#### Entries shown ####

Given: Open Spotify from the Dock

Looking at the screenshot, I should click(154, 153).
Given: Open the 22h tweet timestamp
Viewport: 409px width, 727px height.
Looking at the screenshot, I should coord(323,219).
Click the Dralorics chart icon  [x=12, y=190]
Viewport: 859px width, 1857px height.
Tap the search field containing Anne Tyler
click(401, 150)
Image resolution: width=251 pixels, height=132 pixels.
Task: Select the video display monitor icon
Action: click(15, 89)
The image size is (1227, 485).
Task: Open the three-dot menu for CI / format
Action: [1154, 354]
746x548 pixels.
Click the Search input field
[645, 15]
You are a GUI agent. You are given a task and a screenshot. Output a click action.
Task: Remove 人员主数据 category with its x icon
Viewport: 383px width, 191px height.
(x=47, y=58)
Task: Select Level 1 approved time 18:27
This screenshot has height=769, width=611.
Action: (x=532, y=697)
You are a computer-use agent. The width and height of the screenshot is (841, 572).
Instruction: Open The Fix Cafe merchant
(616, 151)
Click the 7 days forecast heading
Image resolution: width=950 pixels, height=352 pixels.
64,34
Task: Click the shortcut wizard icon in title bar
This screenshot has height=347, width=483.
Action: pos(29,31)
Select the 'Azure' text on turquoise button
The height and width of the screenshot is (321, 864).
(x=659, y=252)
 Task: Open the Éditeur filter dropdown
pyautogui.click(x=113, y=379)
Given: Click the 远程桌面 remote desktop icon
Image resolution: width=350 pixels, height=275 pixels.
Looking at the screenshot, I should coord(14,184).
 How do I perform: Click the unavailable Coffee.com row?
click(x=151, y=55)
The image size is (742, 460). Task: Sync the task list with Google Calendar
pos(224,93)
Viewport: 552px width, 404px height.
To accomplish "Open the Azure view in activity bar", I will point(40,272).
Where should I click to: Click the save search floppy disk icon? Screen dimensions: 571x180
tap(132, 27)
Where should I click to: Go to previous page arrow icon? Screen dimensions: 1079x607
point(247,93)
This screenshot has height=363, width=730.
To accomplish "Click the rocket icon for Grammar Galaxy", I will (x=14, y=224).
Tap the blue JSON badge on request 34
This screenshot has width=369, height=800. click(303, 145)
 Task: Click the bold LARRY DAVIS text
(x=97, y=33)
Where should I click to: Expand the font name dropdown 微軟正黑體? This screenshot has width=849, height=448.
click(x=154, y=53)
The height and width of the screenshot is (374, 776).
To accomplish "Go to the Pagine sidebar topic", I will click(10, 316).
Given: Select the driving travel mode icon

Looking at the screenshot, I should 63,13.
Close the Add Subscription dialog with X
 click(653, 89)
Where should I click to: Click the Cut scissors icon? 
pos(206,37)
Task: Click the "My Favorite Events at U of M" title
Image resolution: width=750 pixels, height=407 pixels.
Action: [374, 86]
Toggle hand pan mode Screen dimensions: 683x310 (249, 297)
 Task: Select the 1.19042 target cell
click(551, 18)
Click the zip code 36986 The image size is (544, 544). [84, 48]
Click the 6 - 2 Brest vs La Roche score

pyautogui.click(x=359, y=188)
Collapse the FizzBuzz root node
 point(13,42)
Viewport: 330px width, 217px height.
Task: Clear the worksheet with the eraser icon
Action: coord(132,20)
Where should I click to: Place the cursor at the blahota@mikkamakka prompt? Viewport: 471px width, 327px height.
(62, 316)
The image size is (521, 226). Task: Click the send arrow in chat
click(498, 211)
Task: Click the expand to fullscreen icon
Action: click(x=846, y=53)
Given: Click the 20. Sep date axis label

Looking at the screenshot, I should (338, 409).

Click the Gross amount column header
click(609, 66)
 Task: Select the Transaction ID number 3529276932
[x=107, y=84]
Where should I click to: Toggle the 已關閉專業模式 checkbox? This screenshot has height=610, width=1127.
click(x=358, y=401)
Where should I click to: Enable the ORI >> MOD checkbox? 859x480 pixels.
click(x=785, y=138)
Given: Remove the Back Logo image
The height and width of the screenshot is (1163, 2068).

####

▸ **Task directions**: For every line above that holds the word "accomplish", report the whole line.

▸ **Response**:
To accomplish "Open the Azure view in activity bar", I will point(40,272).
To accomplish "Click the rocket icon for Grammar Galaxy", I will (x=14, y=224).
To accomplish "Go to the Pagine sidebar topic", I will click(10, 316).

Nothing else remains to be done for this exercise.